Quickly, what do you think? Will height and weight be positively correlated, negatively correlated, or not correlated?
## ## Pearson's product-moment correlation ## ## data: class$ht_in and class$wt_lbs ## t = 5.7398, df = 62, p-value = 3.051e-07 ## alternative hypothesis: true correlation is not equal to 0 ## 95 percent confidence interval: ## 0.4013642 0.7292714 ## sample estimates: ## cor ## 0.5890576
The dots don’t line up in a perfectly upward – or downward – slope. But the general trend is still an upward slope. Additionally, we can see that height and weight are positively correlated because the value of the correlation coefficient is between 0 and positive 1 (0.5890576). By looking at the p-value (3.051e-07), we can also see that the probability of finding a correlation value this large or larger in our sample if the true value of the correlation coefficient in the population from which our sample was drawn is zero, is very small.
That’s quite a mouthful, right? In more relatable terms, you can just think of it this way. In our data, as height increases weight tends to increase as well. Our p-value indicates that it’s pretty unlikely that we would get this result if there were truly no relationship in the population this sample was drawn from – assuming it’s an unbiased sample.
Quick detour: The p-value above is written in scientific notation, which you may not have seen before. I’ll quickly show you how to basically disable scientific notation in R.
options(scipen = 999) cor.test(class$ht_in, class$wt_lbs)
## ## Pearson's product-moment correlation ## ## data: class$ht_in and class$wt_lbs ## t = 5.7398, df = 62, p-value = 0.0000003051 ## alternative hypothesis: true correlation is not equal to 0 ## 95 percent confidence interval: ## 0.4013642 0.7292714 ## sample estimates: ## cor ## 0.5890576
👆 Here’s what we did above:
- We used the R global option
options(scipen = 999)to display decimal numbers instead of scientific notation.

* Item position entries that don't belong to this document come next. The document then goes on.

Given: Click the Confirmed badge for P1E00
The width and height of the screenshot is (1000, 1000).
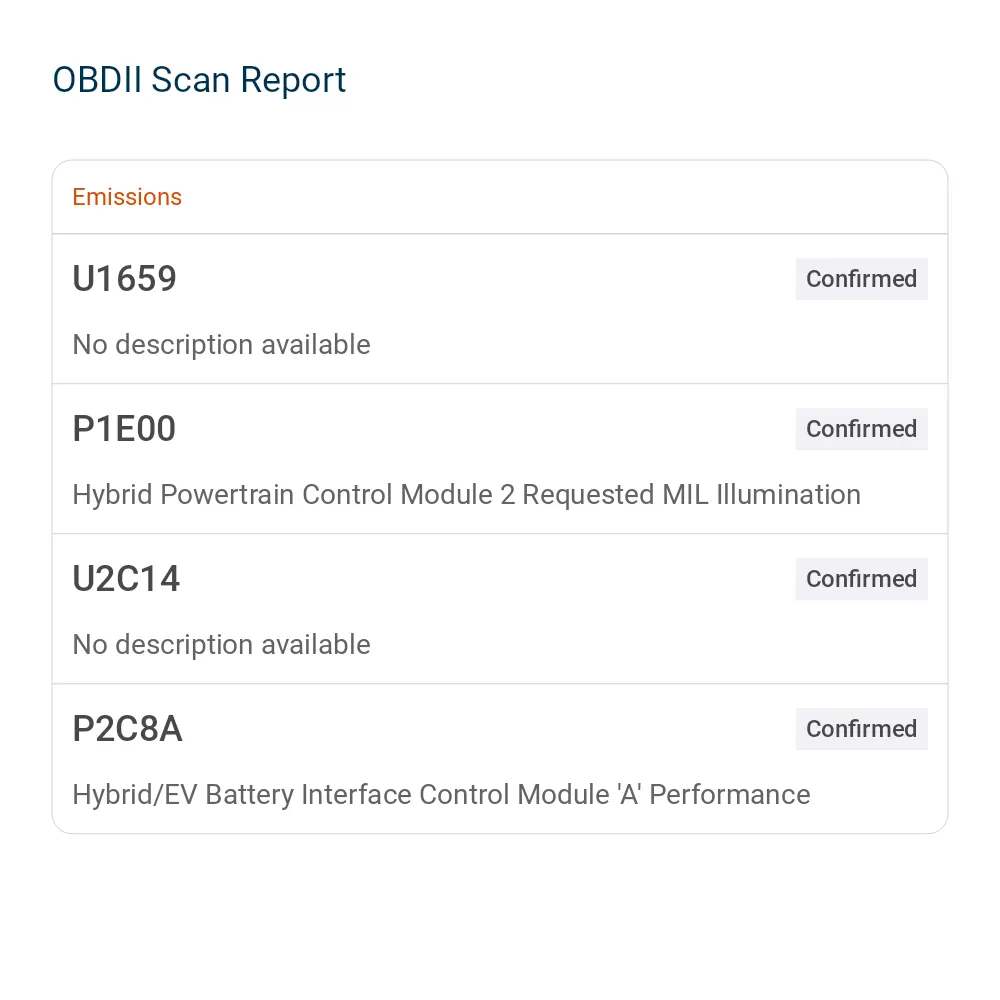Looking at the screenshot, I should click(x=861, y=429).
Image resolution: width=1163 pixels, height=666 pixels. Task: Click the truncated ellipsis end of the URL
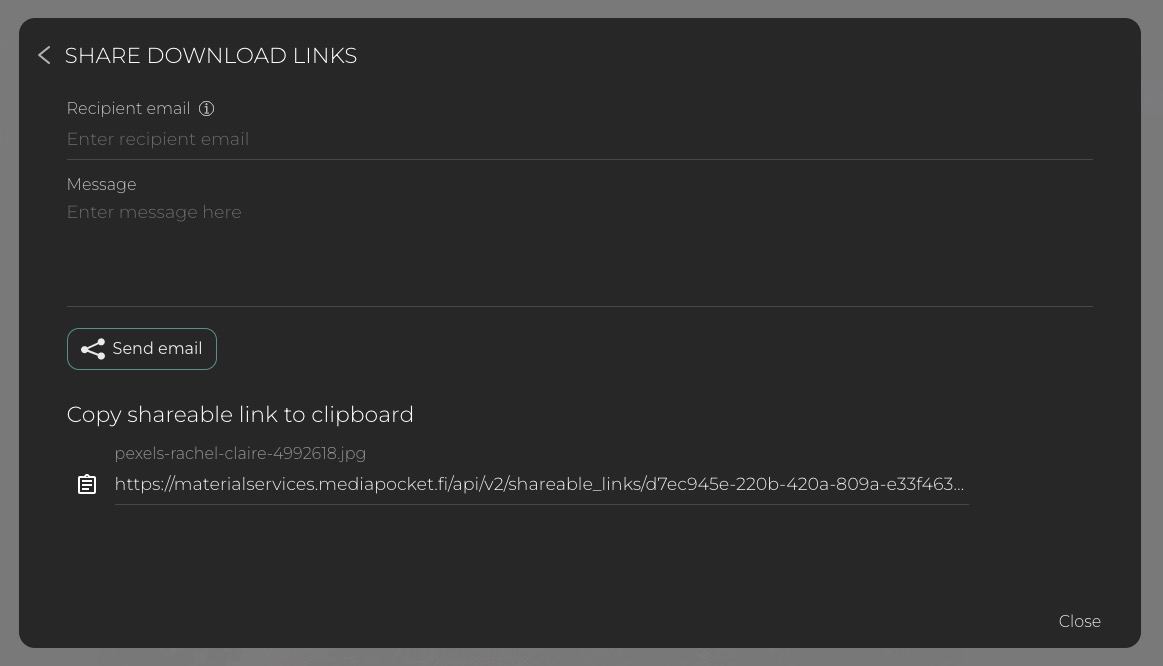(x=957, y=485)
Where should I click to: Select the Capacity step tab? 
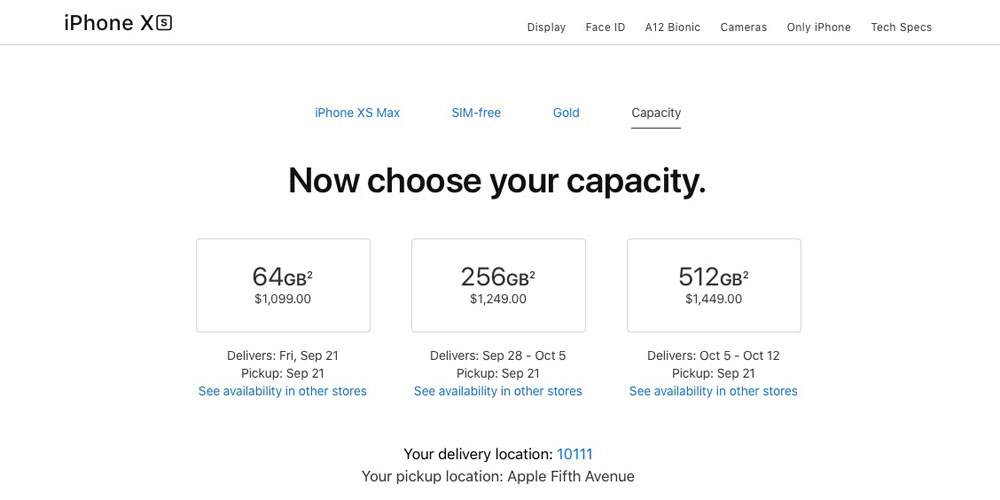pyautogui.click(x=656, y=113)
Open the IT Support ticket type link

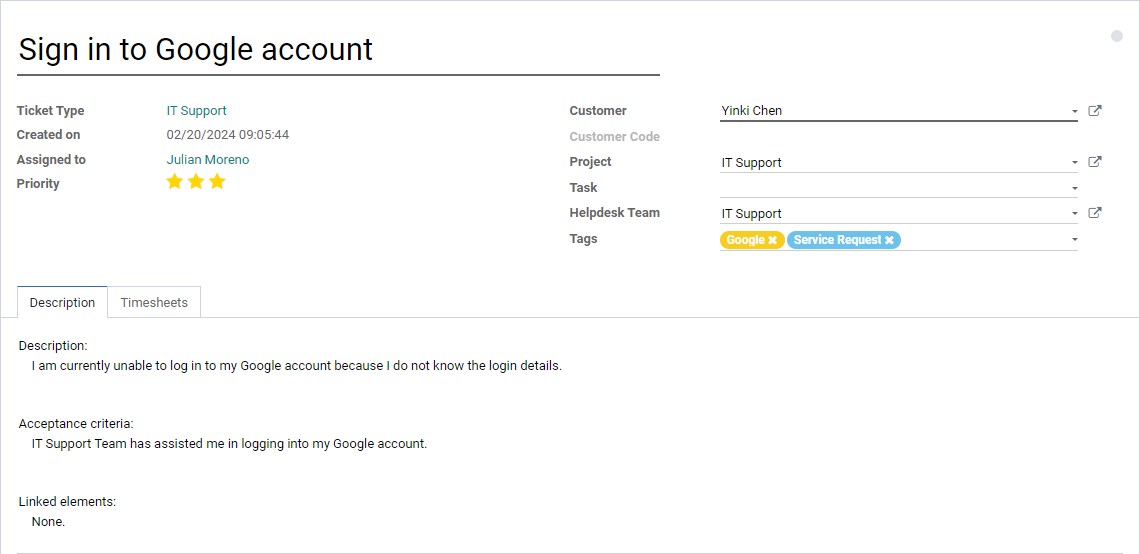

Because this is a global option, it will remain in effect until you restart your R session. If you do restart your R session, you will have to run
options(scipen = 999)again to disable scientific notation.
Finally, wouldn’t it be nice if we could draw a line through this graph that sort of quickly summarizes this relationship (or lack thereof). Well, that is exactly what an Ordinary Least Squares (OLS) regression line does.
To add a regression line to our plot, all we need to do is add a
geom_smooth() layer to our scatterplot with the
method argument set to
lm. Let’s do that below and take a look.
ggplot(class, aes(ht_in, wt_lbs)) + geom_smooth(method = "lm") + geom_jitter() + theme_classic()
## `geom_smooth()` using formula 'y ~ x'
## Warning: Removed 4 rows containing non-finite values (stat_smooth).
## Warning: Removed 4 rows containing missing values (geom_point).
The exact calculation for deriving this line is beyond the scope of this chapter. In general, though, you can think of the line as cutting through the middle of all of your points and representing the average change in the y value given a one-unit change in the x value. So here, the upward slope indicates that, on average, as height (the x value) increases, so does weight (the y value). And that is completely consistent with our previous conclusions about the relationship between height and weight.